● GOAL OF THE EXERCISE
Pictures are to be left out, but please repeat each record exactly.

################

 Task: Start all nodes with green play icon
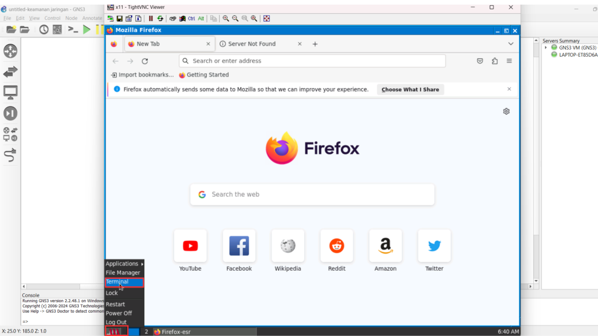tap(86, 30)
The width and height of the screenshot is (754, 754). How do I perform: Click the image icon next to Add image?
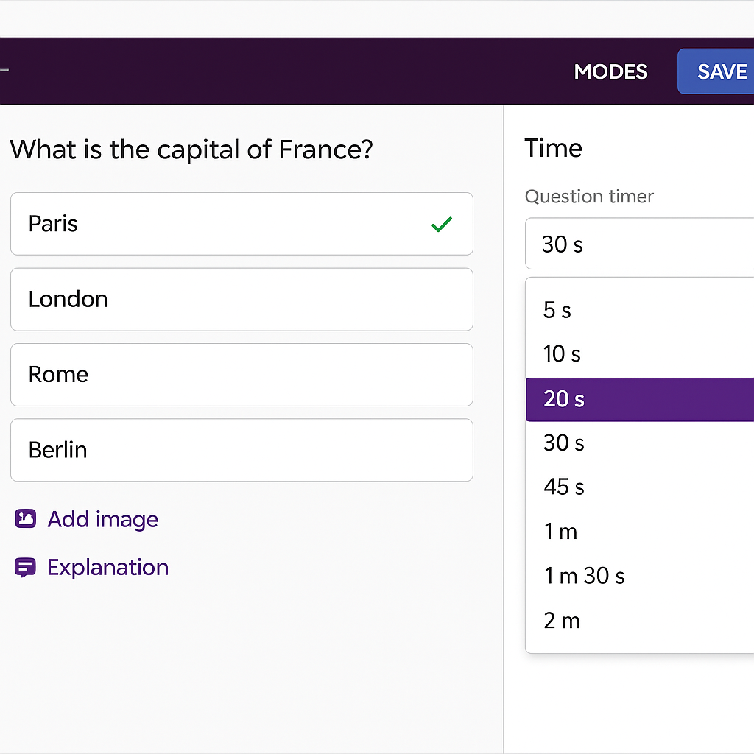[25, 519]
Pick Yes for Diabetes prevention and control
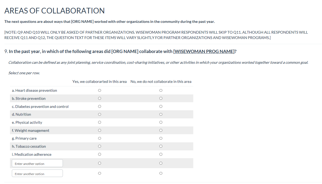Screen dimensions: 322x184 pos(99,107)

################

● SOLUTION TO THIS PROBLEM
 Task: Start all nodes with green play icon
tap(86, 30)
The width and height of the screenshot is (754, 754). How do I perform: Click the image icon next to Add image?
[25, 519]
Pick Yes for Diabetes prevention and control
Screen dimensions: 322x184 pos(99,107)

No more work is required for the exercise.